Das THW Halver wird mit 25 Einsatzkräften vor Ort sein und auch die Einsatzleitung stellen. Die weiteren Kräfte kommen aus den THW-Ortsverbänden Altena, Dortmund, Lüdenscheid und Unna.

Zudem wird am Sonntag von 10 Uhr bis voraussichtlich 16 Uhr die A 45 zwischen Hagen-Süd und Lüdenscheid-Mitte voll gesperrt. "Nach der Sprengung muss das Bestandsbauwerk gründlich überprüft werden, bevor der Verkehr dort wieder fließen kann", erklärt dazu die Autobahn GmbH.

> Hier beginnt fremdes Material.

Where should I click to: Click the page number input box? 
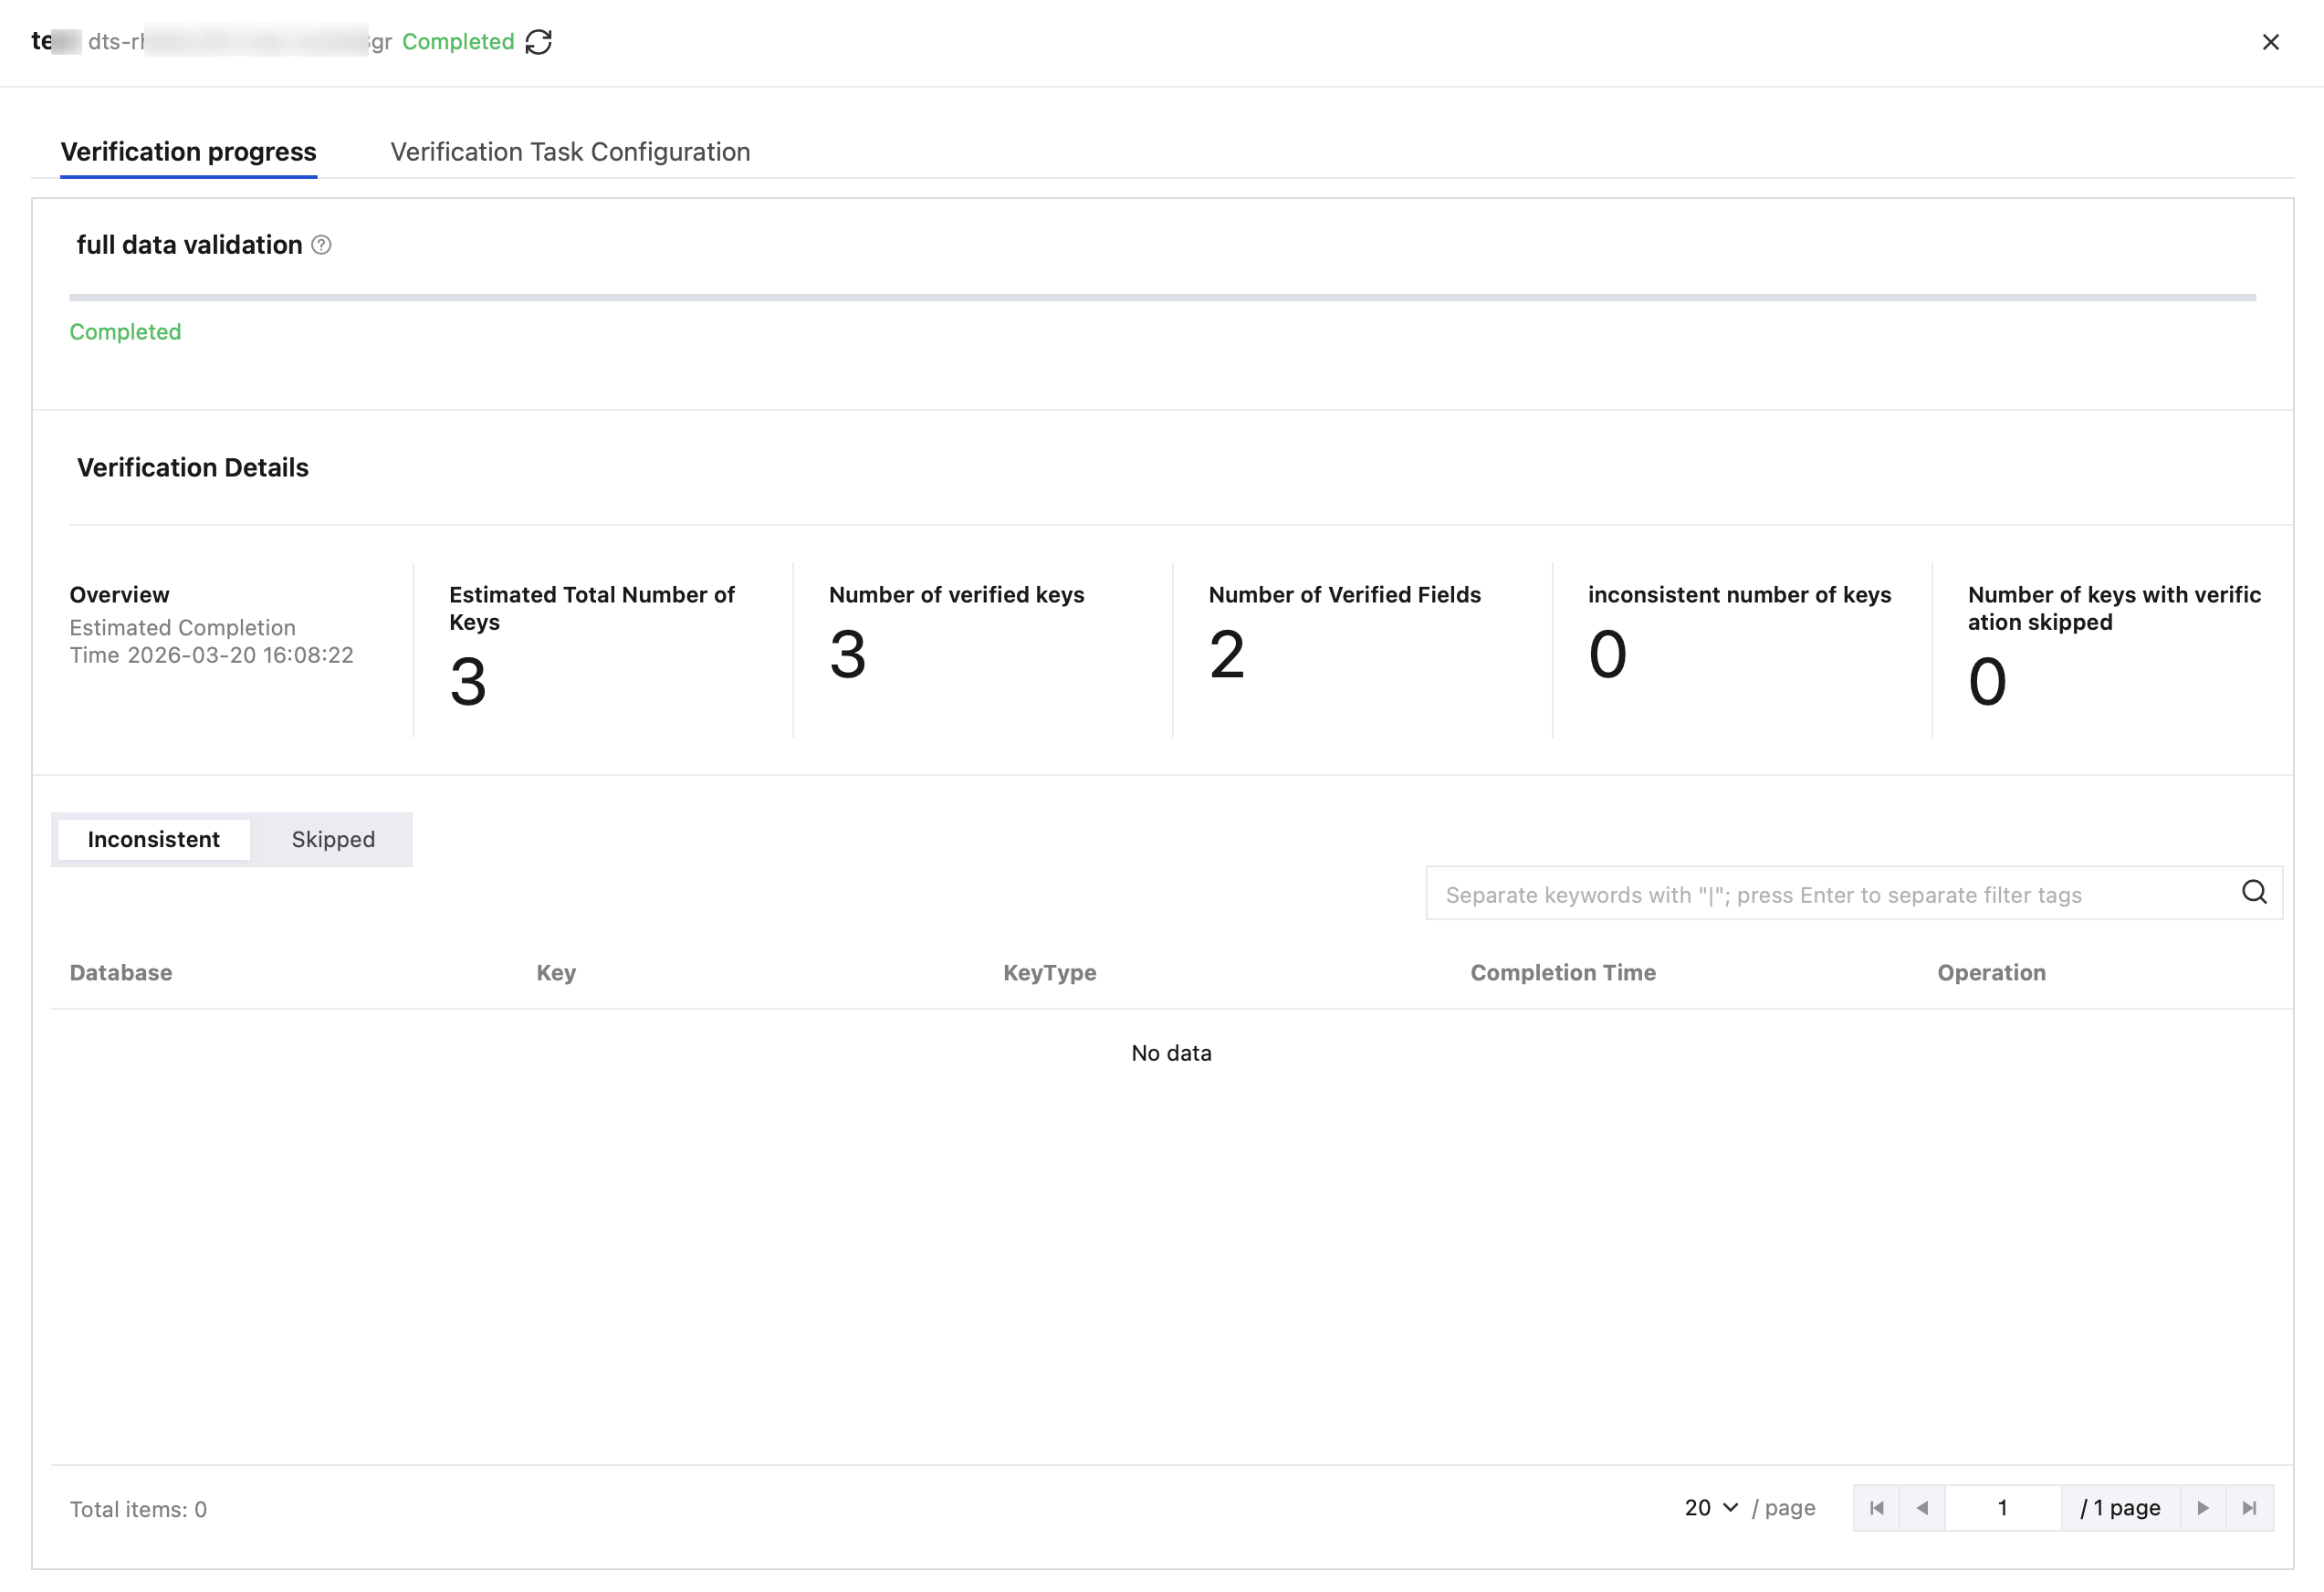point(2002,1508)
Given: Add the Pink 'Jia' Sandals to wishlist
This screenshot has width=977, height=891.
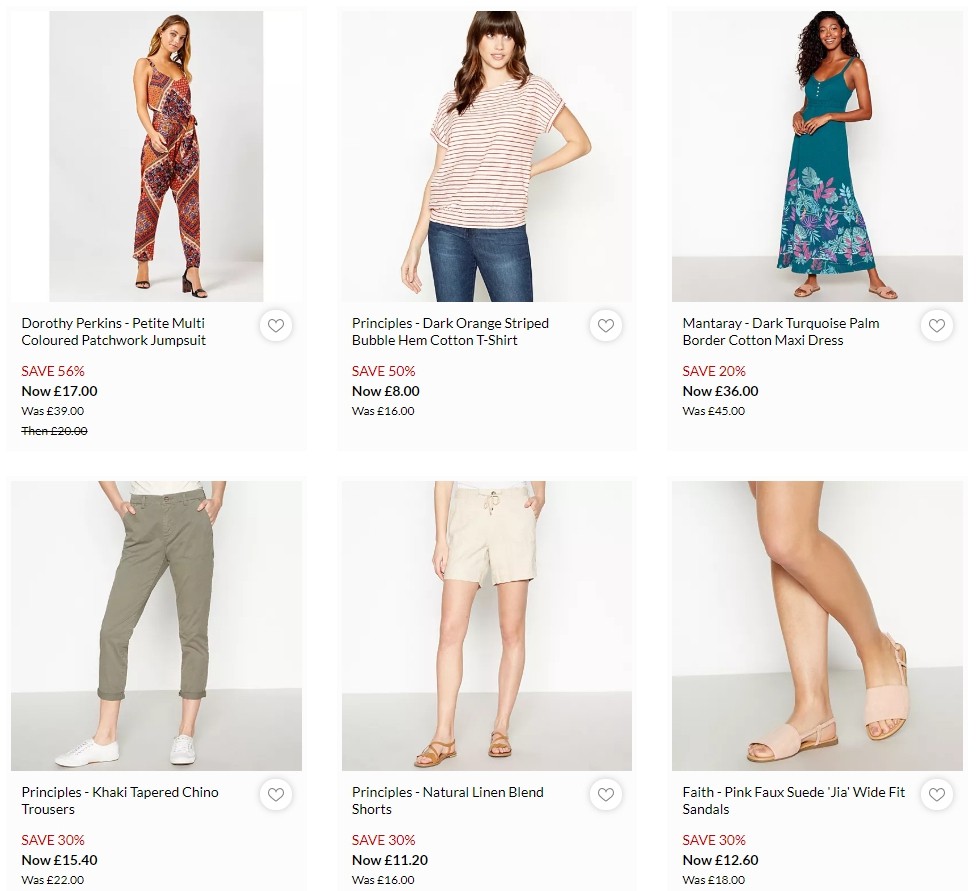Looking at the screenshot, I should pyautogui.click(x=937, y=794).
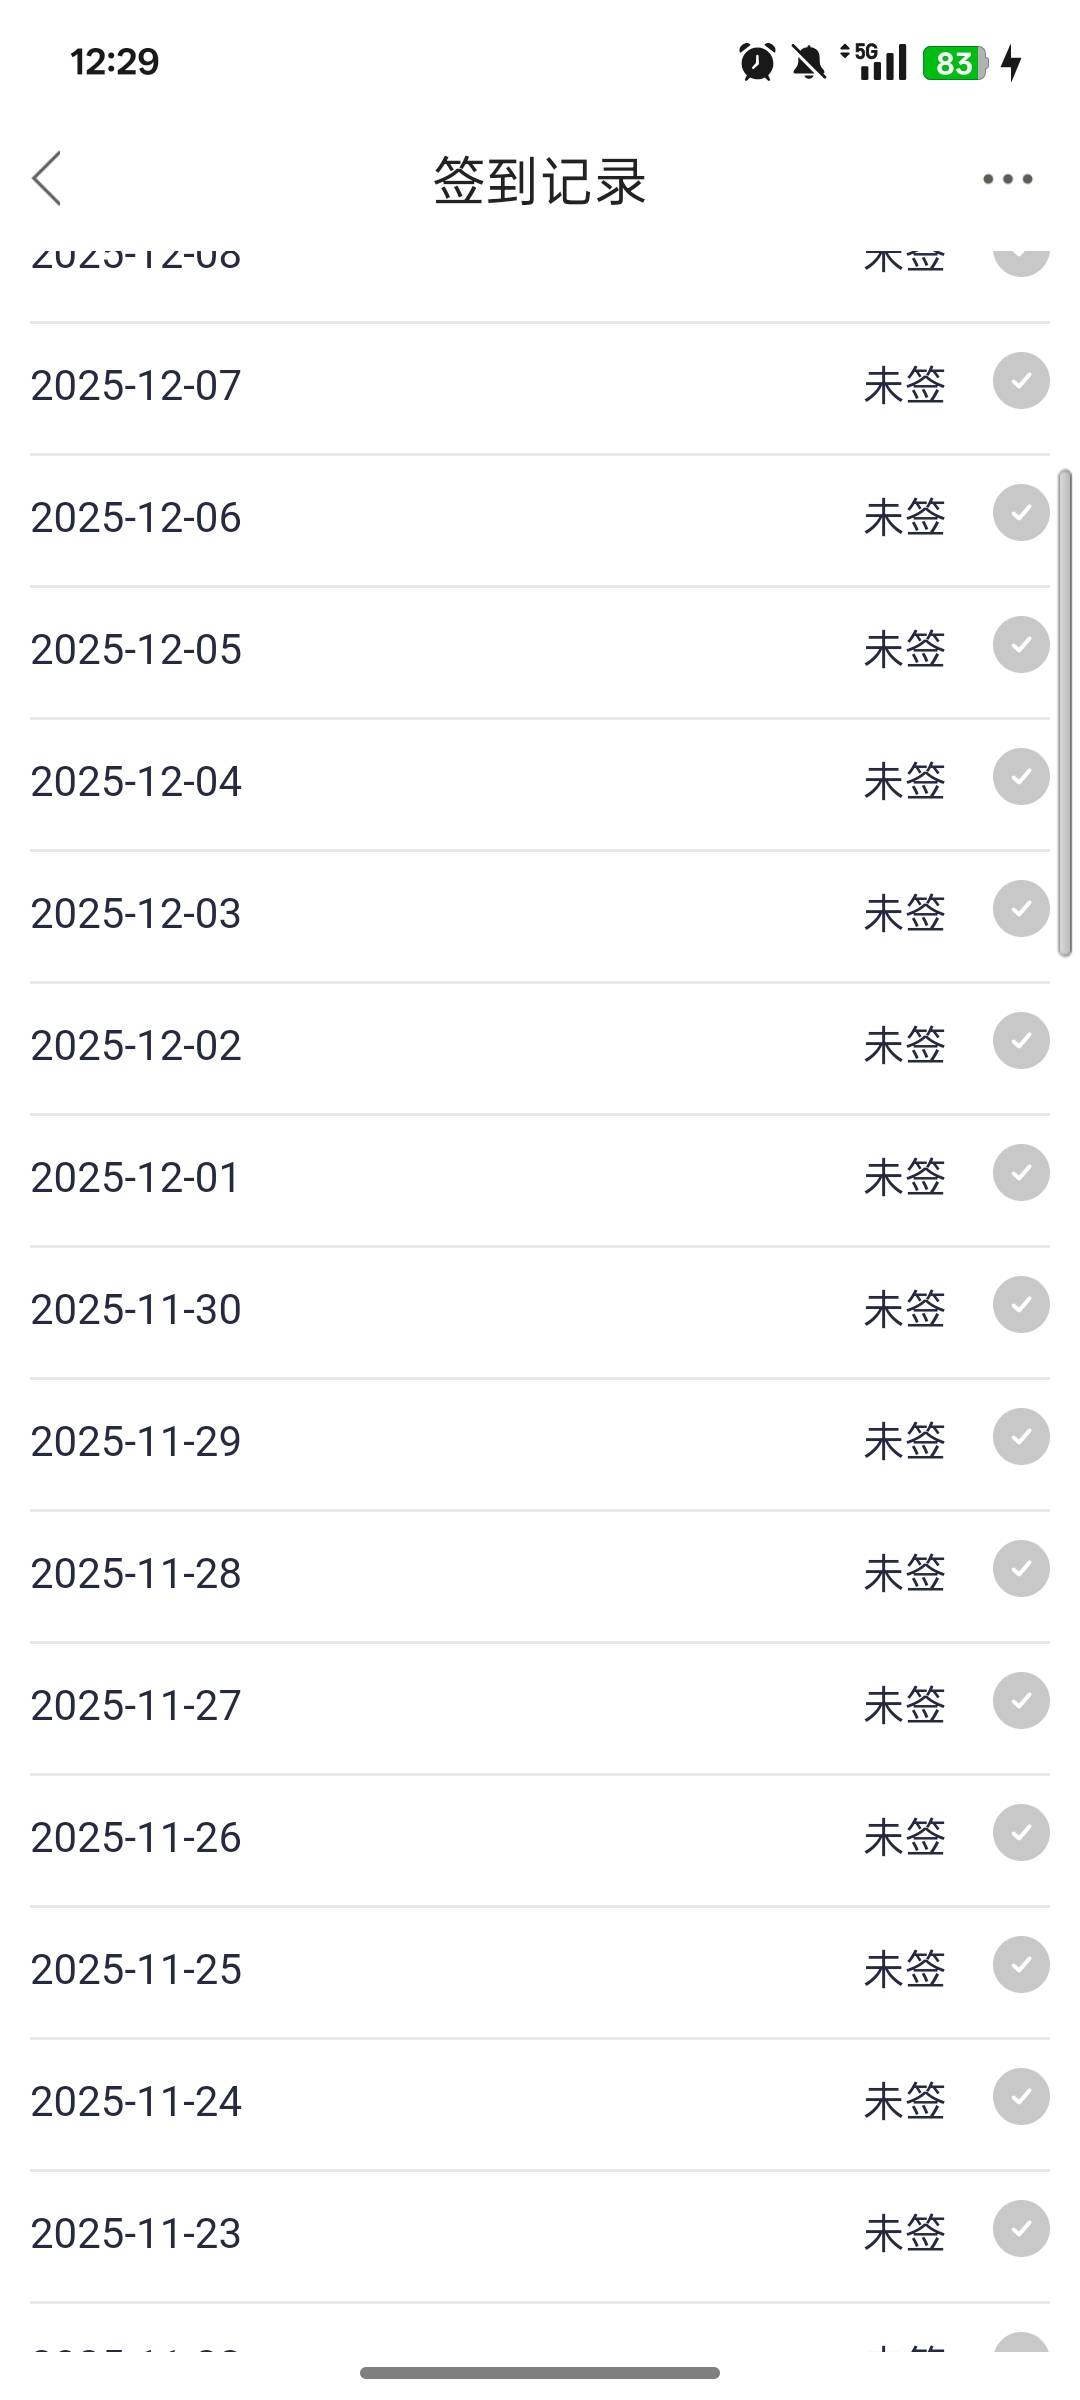
Task: Toggle the check circle for 2025-11-26
Action: (x=1021, y=1833)
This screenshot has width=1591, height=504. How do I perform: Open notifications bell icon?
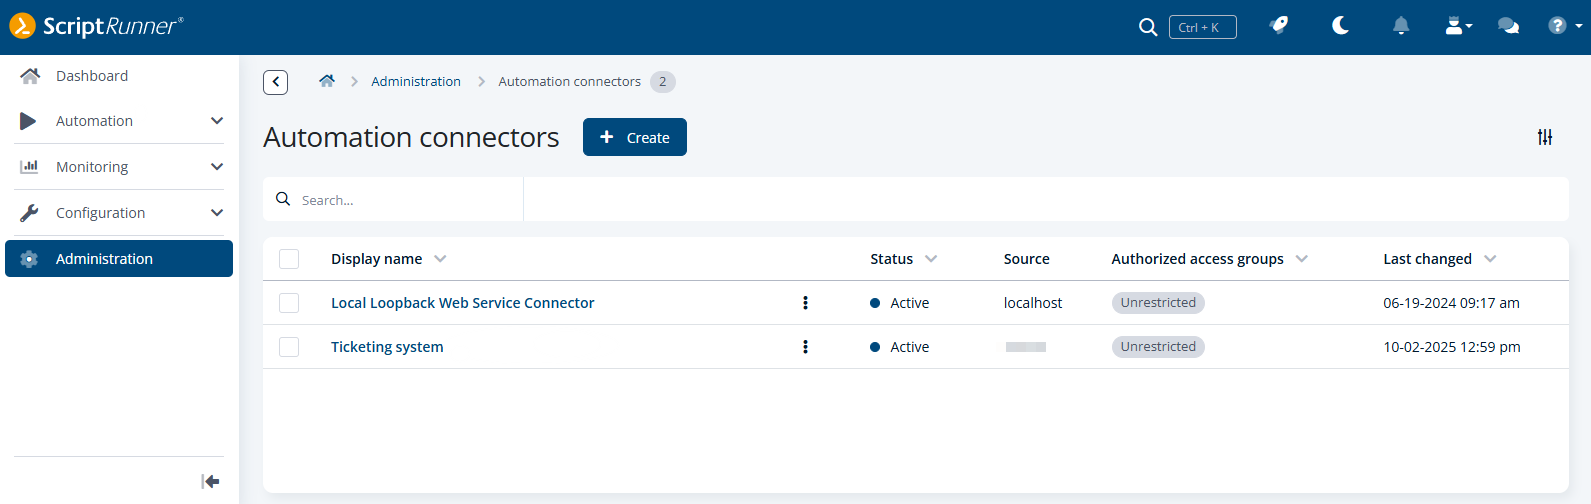pos(1401,26)
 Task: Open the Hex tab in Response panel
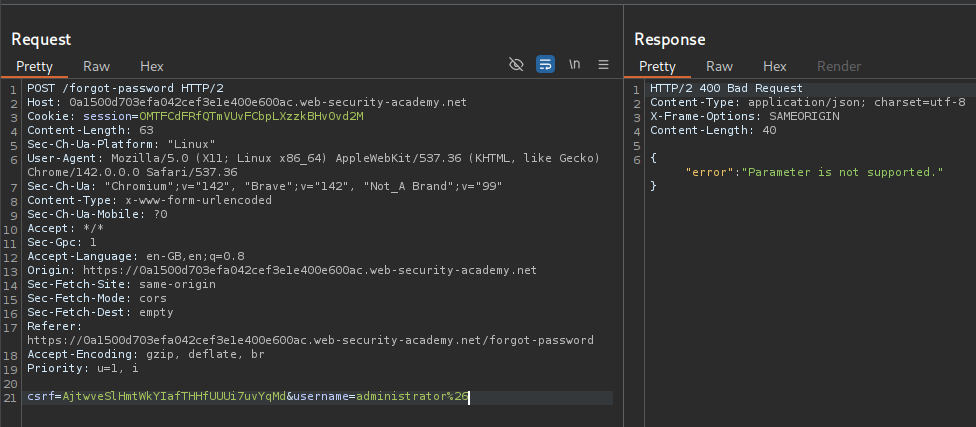click(774, 66)
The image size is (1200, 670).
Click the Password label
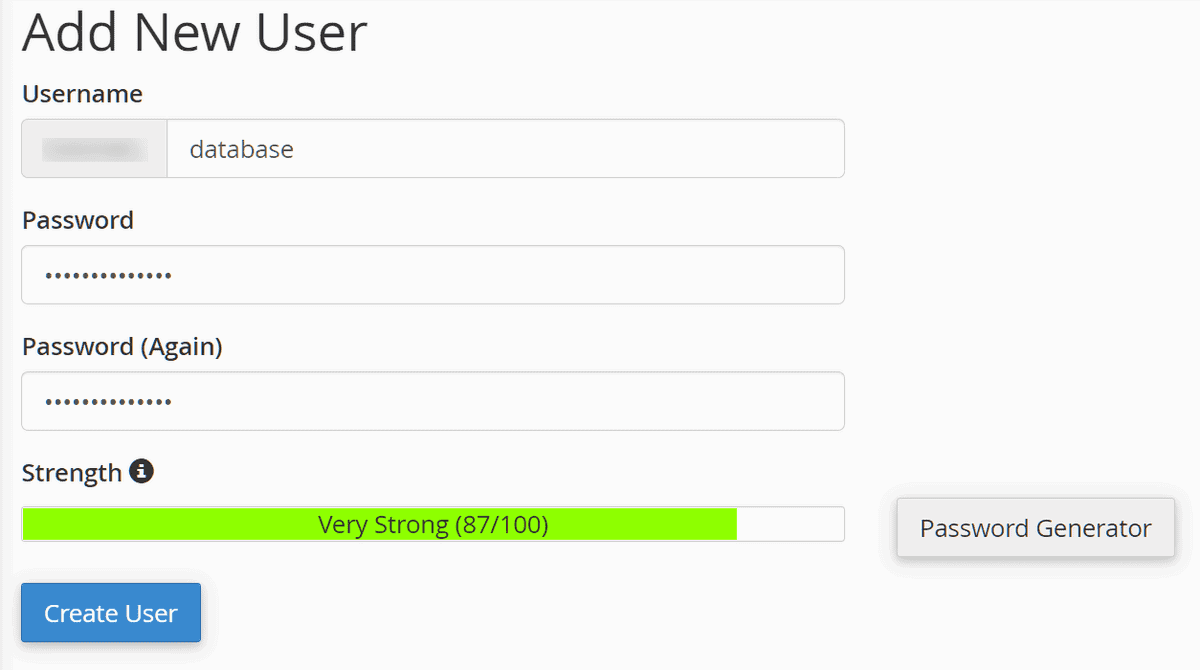coord(78,220)
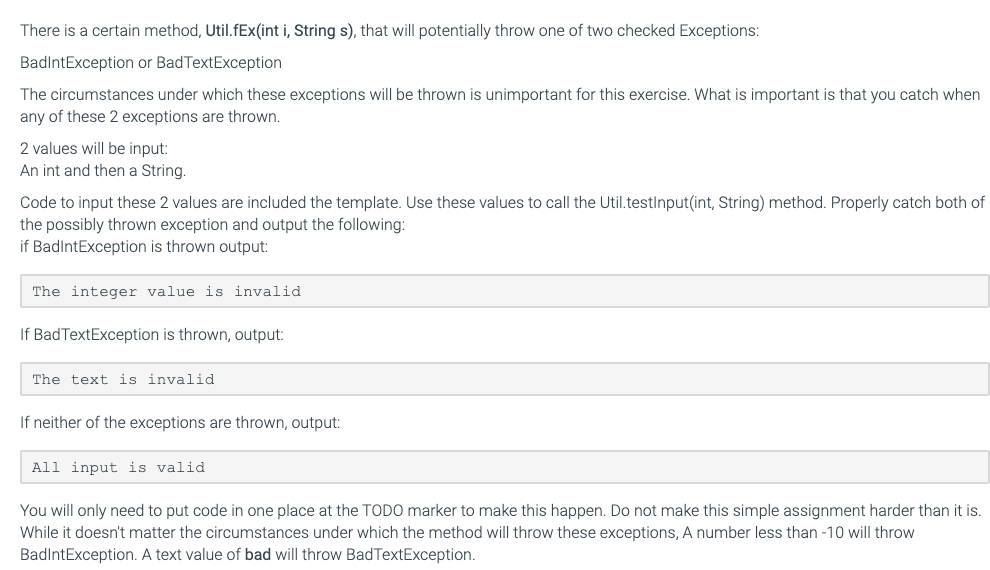This screenshot has width=990, height=570.
Task: Click 'If neither of the exceptions are thrown' text
Action: click(154, 422)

Das THW ist die ehrenamtlich getragene Einsatzorganisation des Bundes. Das Engagement der bundesweit mehr als 88.000 Freiwilligen bildet die Grundlage für die Arbeit des THW im Bevölkerungsschutz. Mit seinen Fachleuten, seiner Technik und seiner Erfahrung ist das THW im Auftrag der Bundesregierung weltweit gefragt, wenn Notlagen dies erfordern. Neben bilateralen Hilfen gehören dazu auch technische und logistische Aufgaben im Rahmen des Katastrophenschutzverfahrens der Europäischen Union sowie im Auftrag von Organisationen der Vereinten Nationen.